--- TEXT EXCERPT ---
# Tea in M&P soap



## BluebirdMama (May 1, 2010)

I came across some M&P Soap (goatsmilk ) at a craft fair, and they said they put liquid tea into their soap. It smelled so fabulous. Can anyone please tell me some methods on how you can do this ?


----------



## pepperi27 (May 2, 2010)

I don't know anyone who is able to do that because the water will only break down the soap properties and it won't lather nor set up. You can put in tea leaves but it will turn black after a month or so.


----------



## BluebirdMama (May 2, 2010)

ok, well thanks.


----------



## carolynp (May 2, 2010)

SOOOOOO not true.... I make a green tea M&P soap for 2 customers with  problem skin. I boil 3-4 green tea bags in 1/4 -1/2 cup of water making a really strong tea I then add this to about 2 lbs of melted soap,still lathers great and I sometimes add some tea leaves for effect.

--- SUPPLIED ENTRIES ---
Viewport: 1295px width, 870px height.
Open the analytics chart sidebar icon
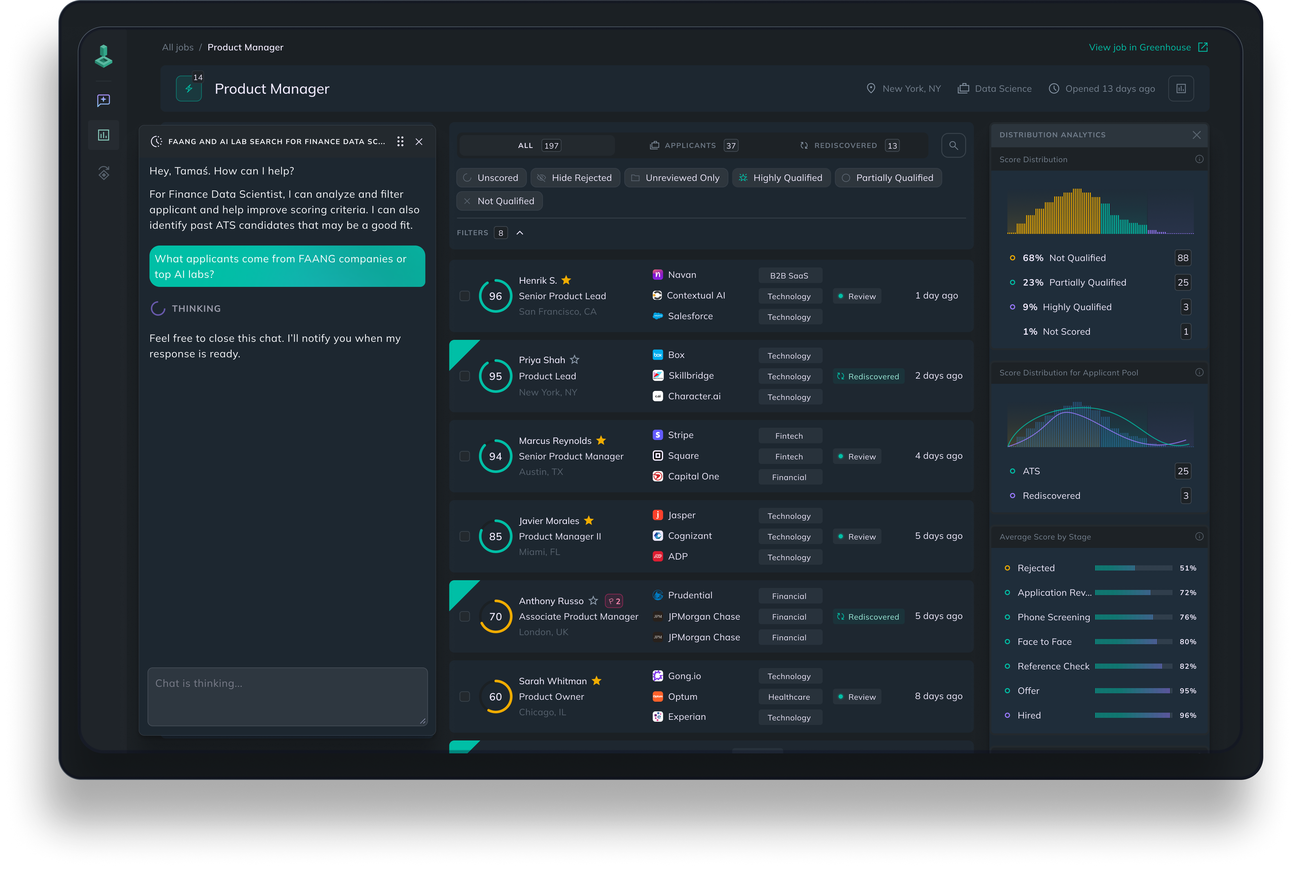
* * *
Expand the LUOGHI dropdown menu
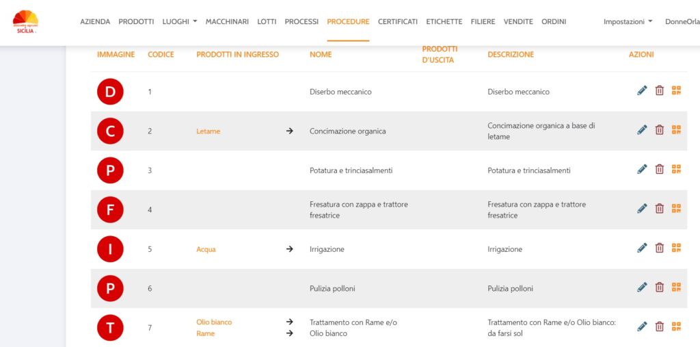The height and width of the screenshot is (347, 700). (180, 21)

--- TO DO ---
1 – Answer these questions about the thread on tea in M&P soap:
(a) What type of M&P soap was found at the craft fair?
(b) What does pepperi27 say happens to tea leaves in the soap after a month or so?
(c) How many green tea bags does carolynp boil to make the tea?
2 – Reproduce word for word the part of the thread on tea in M&P soap starting with "## pepperi27 (May" and going on through "ok, well thanks.".

--- THE RESULTS ---
1 –
(a) Goatsmilk.
(b) They turn black.
(c) 3-4 green tea bags.

2 –
## pepperi27 (May 2, 2010)

I don't know anyone who is able to do that because the water will only break down the soap properties and it won't lather nor set up. You can put in tea leaves but it will turn black after a month or so.


----------



## BluebirdMama (May 2, 2010)

ok, well thanks.